Goal » Reproduce verbatim the stretch of items below, from the line containing "Screen dimensions: 1456x819" through the line containing "[x=223, y=336]", both lines included.

Entries »

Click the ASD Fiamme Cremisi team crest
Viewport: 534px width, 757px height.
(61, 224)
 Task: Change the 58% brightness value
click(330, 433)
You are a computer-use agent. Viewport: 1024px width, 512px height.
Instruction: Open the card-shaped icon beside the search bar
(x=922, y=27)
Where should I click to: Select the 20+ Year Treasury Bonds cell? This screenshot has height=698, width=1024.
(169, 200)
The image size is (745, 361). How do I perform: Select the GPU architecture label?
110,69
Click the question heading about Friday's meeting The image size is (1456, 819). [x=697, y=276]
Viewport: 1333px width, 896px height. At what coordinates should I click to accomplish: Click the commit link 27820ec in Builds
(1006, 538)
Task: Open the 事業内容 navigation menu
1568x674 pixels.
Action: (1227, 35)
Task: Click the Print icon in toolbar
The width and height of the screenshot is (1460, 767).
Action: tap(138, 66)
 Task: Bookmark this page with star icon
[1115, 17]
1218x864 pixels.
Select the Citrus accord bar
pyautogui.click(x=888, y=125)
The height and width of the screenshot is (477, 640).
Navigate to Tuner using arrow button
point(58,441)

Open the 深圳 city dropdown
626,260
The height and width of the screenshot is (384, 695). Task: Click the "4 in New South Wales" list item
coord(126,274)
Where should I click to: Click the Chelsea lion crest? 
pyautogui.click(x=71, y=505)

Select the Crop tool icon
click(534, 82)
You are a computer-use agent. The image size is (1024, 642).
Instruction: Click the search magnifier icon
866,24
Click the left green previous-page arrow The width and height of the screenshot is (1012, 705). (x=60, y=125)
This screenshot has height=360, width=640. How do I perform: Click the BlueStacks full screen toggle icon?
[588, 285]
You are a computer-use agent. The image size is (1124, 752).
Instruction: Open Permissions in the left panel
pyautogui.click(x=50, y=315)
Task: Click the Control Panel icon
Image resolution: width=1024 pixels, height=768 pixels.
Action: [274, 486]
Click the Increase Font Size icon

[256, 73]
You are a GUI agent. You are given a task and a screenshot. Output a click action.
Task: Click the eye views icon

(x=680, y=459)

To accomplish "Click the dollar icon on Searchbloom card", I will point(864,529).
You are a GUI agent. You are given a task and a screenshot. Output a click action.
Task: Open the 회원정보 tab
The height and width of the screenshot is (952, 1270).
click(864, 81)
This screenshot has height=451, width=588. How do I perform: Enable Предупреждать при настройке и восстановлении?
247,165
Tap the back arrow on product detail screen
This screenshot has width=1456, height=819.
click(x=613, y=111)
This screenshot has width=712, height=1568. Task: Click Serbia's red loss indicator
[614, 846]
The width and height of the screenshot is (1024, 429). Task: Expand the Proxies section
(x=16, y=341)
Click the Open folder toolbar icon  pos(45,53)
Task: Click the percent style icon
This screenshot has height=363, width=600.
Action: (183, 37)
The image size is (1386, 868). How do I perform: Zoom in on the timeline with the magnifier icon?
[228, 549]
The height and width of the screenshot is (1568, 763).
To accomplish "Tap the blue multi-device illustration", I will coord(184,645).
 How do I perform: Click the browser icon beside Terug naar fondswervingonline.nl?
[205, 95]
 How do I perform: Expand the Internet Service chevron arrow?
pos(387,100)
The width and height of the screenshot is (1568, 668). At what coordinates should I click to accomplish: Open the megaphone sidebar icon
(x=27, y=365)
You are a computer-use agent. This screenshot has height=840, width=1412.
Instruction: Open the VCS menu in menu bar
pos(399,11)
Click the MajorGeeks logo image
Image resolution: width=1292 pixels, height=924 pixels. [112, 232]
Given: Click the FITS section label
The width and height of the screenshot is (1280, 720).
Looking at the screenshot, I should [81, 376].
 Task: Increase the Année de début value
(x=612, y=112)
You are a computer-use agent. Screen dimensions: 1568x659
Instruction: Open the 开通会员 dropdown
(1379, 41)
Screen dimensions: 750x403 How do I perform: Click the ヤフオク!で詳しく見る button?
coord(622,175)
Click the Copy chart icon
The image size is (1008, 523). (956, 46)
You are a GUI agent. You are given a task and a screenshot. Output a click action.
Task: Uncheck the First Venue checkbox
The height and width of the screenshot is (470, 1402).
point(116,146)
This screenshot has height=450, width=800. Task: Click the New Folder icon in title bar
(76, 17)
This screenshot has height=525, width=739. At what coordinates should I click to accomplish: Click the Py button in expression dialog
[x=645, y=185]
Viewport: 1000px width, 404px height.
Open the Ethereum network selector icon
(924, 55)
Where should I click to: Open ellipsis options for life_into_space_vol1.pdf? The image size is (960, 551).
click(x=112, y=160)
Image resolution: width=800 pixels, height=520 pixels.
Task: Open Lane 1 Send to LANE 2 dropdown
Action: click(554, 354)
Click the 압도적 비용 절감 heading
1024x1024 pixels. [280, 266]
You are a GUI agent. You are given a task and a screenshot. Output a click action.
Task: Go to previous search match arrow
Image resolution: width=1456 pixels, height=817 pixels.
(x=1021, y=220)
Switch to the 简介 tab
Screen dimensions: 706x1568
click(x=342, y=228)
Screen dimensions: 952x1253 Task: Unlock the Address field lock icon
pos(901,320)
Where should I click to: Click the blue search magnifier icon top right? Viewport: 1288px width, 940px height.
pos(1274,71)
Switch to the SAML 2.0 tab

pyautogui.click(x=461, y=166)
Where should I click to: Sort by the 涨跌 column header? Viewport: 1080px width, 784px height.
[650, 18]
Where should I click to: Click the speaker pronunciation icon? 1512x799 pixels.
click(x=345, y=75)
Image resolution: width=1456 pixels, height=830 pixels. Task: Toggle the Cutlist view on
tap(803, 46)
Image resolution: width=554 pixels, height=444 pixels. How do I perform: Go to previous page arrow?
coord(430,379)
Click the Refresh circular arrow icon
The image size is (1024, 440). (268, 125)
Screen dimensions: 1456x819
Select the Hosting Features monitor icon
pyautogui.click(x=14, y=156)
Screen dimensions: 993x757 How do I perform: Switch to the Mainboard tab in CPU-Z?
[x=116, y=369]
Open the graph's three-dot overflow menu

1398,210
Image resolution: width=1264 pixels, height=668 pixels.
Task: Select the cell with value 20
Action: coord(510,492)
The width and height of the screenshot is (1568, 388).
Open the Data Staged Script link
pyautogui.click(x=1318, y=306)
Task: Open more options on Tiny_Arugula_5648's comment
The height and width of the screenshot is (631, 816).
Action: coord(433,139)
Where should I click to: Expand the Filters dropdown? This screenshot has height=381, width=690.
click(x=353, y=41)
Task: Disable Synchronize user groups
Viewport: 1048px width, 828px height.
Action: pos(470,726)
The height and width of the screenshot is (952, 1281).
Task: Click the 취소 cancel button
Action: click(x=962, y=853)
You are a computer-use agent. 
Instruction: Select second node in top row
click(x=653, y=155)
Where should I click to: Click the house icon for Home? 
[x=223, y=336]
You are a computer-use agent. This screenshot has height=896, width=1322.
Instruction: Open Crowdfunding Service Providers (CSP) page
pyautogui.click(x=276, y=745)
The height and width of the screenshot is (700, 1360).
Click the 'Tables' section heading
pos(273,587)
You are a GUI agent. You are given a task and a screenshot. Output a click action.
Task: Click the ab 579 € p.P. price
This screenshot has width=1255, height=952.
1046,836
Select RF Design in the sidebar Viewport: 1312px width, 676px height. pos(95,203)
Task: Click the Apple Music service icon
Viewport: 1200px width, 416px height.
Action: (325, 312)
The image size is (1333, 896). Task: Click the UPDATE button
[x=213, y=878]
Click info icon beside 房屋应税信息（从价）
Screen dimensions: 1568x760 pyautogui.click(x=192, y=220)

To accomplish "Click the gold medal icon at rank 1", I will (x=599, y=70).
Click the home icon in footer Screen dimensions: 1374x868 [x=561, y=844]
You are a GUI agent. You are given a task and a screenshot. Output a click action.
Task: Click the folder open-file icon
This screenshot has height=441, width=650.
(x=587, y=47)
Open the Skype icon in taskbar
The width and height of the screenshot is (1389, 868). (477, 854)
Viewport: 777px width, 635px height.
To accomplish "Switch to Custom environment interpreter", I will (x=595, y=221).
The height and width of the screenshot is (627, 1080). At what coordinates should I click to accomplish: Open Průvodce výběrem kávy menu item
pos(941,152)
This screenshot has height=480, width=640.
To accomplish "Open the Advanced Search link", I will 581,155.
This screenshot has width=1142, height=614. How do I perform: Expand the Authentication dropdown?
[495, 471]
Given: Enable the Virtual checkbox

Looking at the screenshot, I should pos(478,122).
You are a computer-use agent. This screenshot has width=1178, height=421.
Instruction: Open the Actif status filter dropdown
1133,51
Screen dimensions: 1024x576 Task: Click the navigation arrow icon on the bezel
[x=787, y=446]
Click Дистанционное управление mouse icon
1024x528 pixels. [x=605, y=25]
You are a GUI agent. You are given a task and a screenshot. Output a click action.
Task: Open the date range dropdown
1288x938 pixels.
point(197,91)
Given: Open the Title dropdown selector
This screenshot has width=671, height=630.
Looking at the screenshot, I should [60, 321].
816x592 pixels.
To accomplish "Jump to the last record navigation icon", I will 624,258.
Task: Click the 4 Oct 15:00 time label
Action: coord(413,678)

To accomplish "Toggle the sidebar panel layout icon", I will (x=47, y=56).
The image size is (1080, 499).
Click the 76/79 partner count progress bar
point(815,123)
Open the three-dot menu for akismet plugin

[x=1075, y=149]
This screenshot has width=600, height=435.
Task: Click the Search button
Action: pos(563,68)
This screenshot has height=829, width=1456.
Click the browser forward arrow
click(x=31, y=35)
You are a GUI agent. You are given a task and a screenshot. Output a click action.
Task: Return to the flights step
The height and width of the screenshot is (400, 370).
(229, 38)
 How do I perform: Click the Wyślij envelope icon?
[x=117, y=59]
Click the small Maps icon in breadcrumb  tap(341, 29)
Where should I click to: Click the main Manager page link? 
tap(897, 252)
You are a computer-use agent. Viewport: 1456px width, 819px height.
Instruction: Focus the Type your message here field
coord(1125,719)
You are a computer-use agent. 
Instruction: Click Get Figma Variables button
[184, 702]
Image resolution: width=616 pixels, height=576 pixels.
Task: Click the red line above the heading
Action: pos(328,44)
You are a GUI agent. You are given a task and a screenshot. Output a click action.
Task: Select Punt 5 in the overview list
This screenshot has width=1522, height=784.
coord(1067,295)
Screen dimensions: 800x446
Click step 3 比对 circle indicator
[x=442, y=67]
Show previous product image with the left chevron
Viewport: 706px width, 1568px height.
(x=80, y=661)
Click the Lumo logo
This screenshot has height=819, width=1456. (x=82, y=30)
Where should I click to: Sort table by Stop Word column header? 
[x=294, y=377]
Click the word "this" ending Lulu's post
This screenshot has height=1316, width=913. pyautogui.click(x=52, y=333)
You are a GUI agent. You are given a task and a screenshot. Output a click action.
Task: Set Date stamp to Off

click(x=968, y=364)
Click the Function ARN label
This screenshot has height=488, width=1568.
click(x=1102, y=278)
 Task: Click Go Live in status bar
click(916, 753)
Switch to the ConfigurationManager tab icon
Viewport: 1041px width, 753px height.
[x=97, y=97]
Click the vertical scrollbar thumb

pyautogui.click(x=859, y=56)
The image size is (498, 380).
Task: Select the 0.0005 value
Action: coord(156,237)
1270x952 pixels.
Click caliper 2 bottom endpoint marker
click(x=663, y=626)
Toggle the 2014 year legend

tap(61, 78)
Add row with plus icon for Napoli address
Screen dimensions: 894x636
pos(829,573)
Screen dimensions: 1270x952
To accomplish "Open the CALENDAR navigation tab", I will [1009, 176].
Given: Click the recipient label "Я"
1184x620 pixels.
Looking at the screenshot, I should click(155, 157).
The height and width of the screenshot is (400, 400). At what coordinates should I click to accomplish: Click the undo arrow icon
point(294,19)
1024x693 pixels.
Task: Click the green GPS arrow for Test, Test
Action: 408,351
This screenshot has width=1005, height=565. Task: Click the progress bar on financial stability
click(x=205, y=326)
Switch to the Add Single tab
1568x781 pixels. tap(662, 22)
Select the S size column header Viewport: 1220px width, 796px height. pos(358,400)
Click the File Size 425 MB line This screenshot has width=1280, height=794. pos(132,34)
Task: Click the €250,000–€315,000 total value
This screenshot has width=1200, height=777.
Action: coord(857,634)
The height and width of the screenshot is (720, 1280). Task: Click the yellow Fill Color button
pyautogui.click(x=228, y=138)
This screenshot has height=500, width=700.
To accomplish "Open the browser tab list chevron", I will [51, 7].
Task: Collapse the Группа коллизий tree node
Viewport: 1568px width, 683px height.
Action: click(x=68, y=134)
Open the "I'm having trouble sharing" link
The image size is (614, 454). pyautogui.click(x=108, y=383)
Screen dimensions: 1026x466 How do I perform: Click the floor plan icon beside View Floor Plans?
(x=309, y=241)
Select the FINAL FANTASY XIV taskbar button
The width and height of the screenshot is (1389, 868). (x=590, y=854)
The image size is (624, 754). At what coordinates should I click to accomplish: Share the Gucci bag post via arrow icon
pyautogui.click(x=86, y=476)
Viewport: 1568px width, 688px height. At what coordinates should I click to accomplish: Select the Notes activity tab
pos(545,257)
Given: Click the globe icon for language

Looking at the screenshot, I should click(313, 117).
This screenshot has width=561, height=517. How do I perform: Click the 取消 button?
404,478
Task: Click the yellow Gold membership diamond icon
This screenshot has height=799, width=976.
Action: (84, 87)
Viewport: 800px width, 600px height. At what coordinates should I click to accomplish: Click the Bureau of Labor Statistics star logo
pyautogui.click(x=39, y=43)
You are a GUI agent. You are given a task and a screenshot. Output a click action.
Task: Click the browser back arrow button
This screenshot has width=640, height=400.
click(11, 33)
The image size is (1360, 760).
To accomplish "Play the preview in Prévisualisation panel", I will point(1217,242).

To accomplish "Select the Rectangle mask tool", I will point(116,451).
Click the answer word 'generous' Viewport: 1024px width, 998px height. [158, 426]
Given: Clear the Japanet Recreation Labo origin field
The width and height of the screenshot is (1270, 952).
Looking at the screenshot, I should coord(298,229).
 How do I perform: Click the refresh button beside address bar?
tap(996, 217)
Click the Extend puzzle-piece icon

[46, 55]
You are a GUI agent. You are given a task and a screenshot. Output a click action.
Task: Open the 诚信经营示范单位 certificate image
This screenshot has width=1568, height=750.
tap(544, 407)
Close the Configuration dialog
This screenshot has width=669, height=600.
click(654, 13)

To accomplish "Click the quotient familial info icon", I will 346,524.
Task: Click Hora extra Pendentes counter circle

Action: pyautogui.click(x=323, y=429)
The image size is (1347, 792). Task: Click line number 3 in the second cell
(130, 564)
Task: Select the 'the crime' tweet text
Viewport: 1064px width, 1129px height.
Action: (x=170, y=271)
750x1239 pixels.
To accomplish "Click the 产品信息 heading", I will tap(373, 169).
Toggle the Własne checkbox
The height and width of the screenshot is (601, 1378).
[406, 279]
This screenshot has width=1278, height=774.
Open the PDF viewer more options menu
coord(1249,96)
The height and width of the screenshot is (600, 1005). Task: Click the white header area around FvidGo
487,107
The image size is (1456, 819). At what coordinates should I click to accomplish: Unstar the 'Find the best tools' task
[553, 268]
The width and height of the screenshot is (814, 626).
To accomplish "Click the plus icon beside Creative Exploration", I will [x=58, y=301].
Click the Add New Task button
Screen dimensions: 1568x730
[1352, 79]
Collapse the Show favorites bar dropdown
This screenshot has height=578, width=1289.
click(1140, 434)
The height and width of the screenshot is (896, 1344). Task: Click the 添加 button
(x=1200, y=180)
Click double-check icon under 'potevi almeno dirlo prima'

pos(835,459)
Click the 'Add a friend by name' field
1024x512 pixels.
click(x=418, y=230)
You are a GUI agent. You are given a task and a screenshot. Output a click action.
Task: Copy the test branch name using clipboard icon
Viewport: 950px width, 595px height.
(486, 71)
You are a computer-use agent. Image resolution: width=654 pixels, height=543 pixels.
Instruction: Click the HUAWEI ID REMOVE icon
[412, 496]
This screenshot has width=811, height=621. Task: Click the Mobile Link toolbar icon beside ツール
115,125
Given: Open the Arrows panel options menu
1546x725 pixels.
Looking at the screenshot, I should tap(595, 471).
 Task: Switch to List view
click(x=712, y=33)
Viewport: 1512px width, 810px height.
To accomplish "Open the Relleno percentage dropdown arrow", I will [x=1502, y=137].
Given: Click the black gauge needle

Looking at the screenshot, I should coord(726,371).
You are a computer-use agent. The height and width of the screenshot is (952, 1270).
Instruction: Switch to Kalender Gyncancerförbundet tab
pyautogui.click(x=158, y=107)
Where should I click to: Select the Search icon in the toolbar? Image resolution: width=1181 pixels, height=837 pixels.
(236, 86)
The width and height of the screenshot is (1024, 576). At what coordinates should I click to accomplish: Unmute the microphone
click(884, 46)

Solution for this task »
Screen dimensions: 1456x819
Select the Hosting Features monitor icon
pyautogui.click(x=14, y=156)
Screen dimensions: 993x757 How do I perform: Switch to the Mainboard tab in CPU-Z?
[x=116, y=369]
Open the graph's three-dot overflow menu

1398,210
Image resolution: width=1264 pixels, height=668 pixels.
Task: Select the cell with value 20
Action: coord(510,492)
The width and height of the screenshot is (1568, 388).
Open the Data Staged Script link
pyautogui.click(x=1318, y=306)
Task: Open more options on Tiny_Arugula_5648's comment
The height and width of the screenshot is (631, 816).
Action: coord(433,139)
Where should I click to: Expand the Filters dropdown? This screenshot has height=381, width=690.
click(x=353, y=41)
Task: Disable Synchronize user groups
Viewport: 1048px width, 828px height.
Action: pos(470,726)
The height and width of the screenshot is (952, 1281).
Task: Click the 취소 cancel button
Action: click(x=962, y=853)
You are a computer-use agent. 
Instruction: Select second node in top row
click(x=653, y=155)
Where should I click to: Click the house icon for Home? 
[x=223, y=336]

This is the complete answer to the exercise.